━━━━━ Records supplied
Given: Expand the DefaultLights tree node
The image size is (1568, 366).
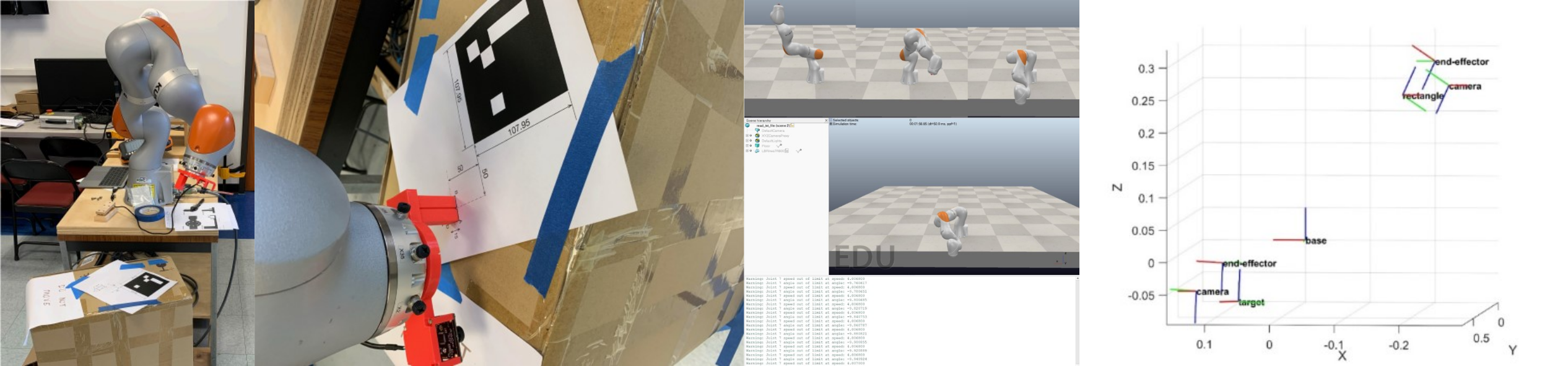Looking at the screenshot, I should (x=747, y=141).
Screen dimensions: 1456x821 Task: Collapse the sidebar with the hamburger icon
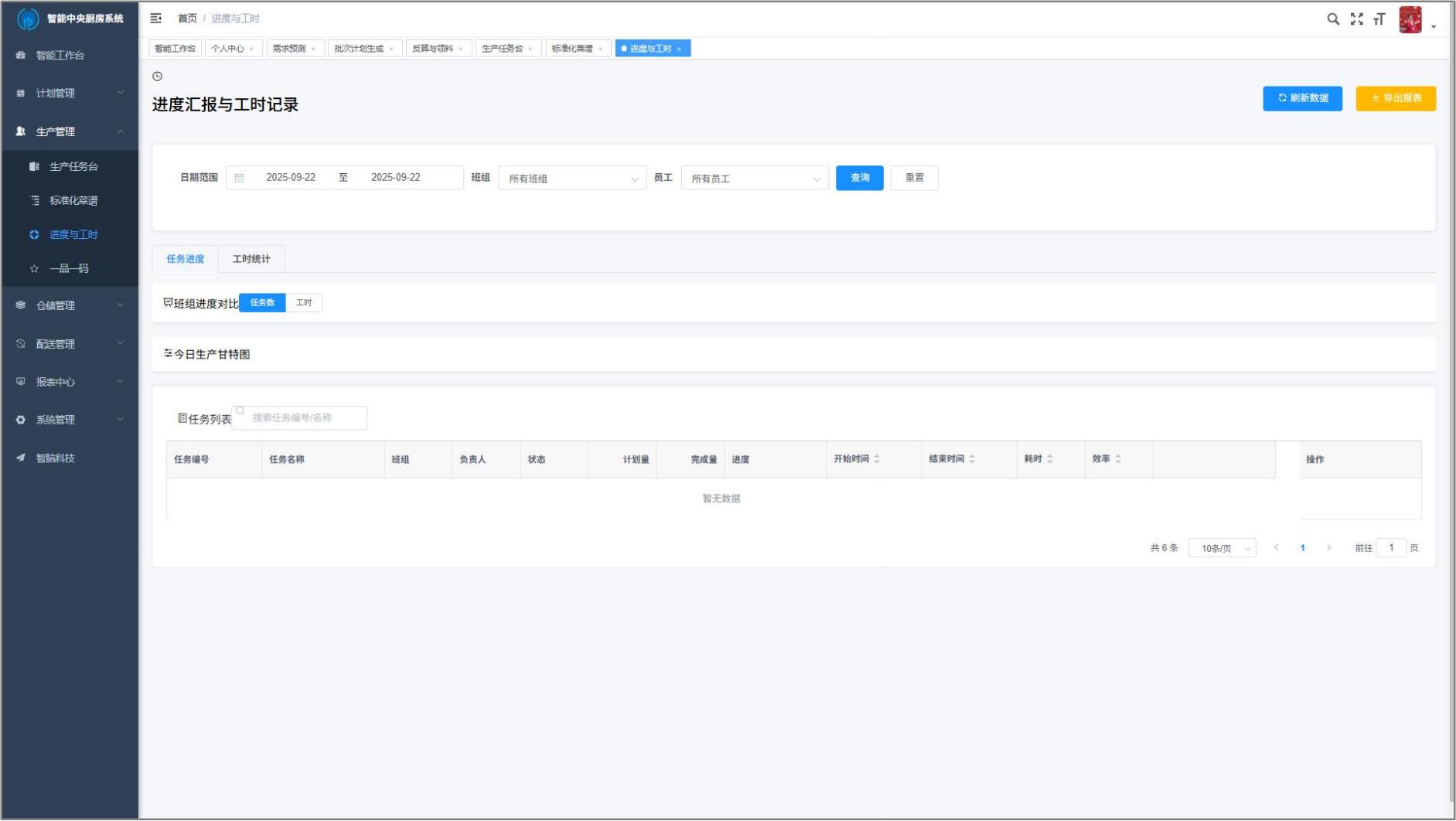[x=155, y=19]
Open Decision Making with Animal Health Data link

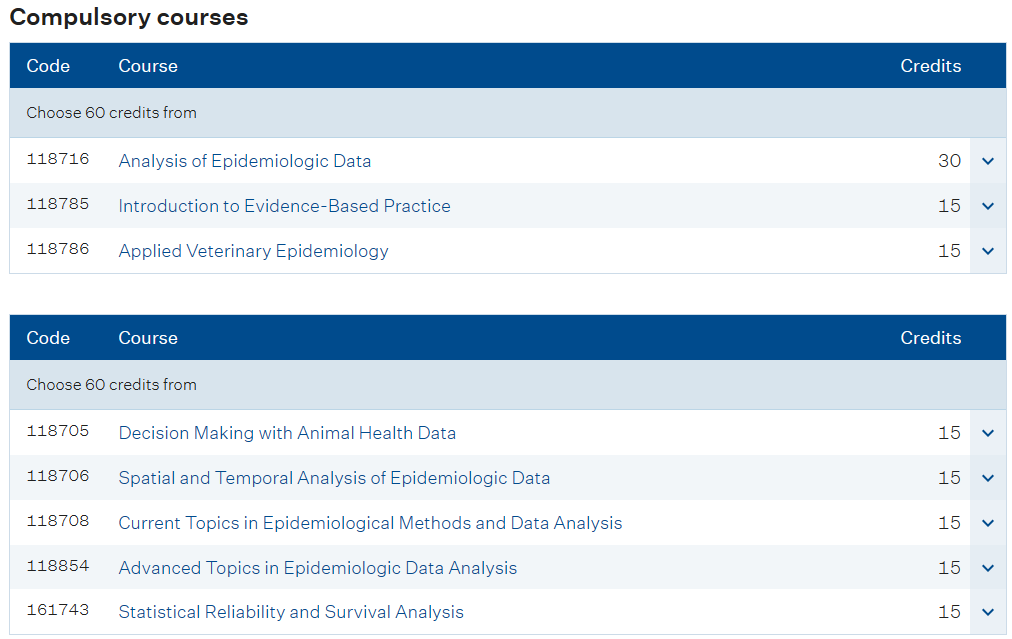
━━━━━━━━━━
What the task requires | Your copy of the data should match it exactly, apart from the images, which are omitted.

Answer box |
Given: Expand the DefaultLights tree node
The image size is (1568, 366).
Looking at the screenshot, I should (x=747, y=141).
Screen dimensions: 1456x821 Task: Collapse the sidebar with the hamburger icon
[x=155, y=19]
Open Decision Making with Animal Health Data link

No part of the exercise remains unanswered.